Technology companies have sold more than $100 billion of bonds so far this year, which seems like a lot considering that's equal to the size of Ecuador's economy and bond issuance is poised to set a new record.
But it's really not. It's a drop in the bucket for these companies. And it would be surprising if the tech bond binge doesn't accelerate in the coming months and years. Already this year, tech companies have sold about as much investment-grade U.S. debt as they did in all of 2015, and double the level of 2014.
Apple, Microsoft and Google parent company Alphabet are responsible for more than 40 percent of the 2016 tech bond sales. Those three companies don't really need the money; they have a combined $423 billion in cash plus short- and long-term securities. But most of their cash is parked overseas, and if the companies tapped the cash they would have to pay U.S. corporate income taxes.
Bond buyers are helping fill the cash gap. Microsoft this week sold $19.75 billion in bonds to help pay for its proposed acquisition of LinkedIn. Apple in recent days sold $7 billion in bonds -- its seventh multibillion-dollar debt sale since 2013 -- to finance its huge share repurchases and dividends to stockholders. Alphabet is using its $2 billion of fresh bond sales to repay old debt.
Combined, the companies are paying roughly $4.6 billion of coupon payments on all their bonds. That's equal to less than a week of Apple's sales. And it's laughably dinky compared with the $130 billion these companies would have to pay in taxes if they repatriated the cash they hold overseas.
Let's say Apple, Microsoft and Alphabet didn't raise money through bond sales and opted to bring money home from some other country. They'd have to pay about $59.5 billion in taxes. In comparison, that $4.6 billion looks like pocket change.
And it's even more of a bargain than it looks. These tech companies also get favorable tax treatment for incurring debt because any interest paid is deducted from its pretax profits.
What's more, they're borrowing at ever-lower rates and for longer periods. Microsoft just sold $2.25 billion of bonds that mature in 2056 and are paying a coupon of 3.95 percent. That's equivalent to the yield on 10-year U.S. Treasuries back in 2007.
So you'd think perhaps investors would be wary about buying this stuff, right? After all, who knows what the world will be like in 40 years. Consider that 40 years ago, Microsoft was a year old. But investors aren't wary at all. They're fighting each other to buy these bonds.
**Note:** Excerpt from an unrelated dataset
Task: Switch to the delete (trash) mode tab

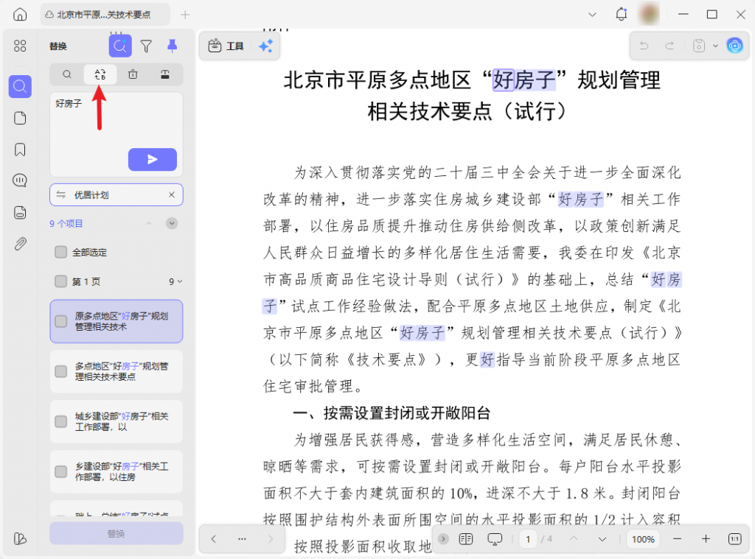Action: (x=133, y=74)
There was so much demand for Microsoft's bonds that the tech behemoth ended up paying a lower rate than it initially offered, and prices on the debt still rose after its initial sale, trading up almost 2 cents on the dollar in the three days after its issuance.
The only loser here is the U.S. tax collector. Is it good that tax laws are encouraging these companies to leverage up their balance sheets rather than pay taxes? Probably not. But you can't blame the companies. Forget banks, tech companies are the modern financial innovators. From their perspective, and the perspective of the buyers of their bonds, it's a slam dunk.
This column does not necessarily reflect the opinion of Bloomberg LP and its owners.
That is assuming the three companies paid the 35 percent corporate income tax rate on the collective $369 billion they hold in non-U.S. subsidiaries.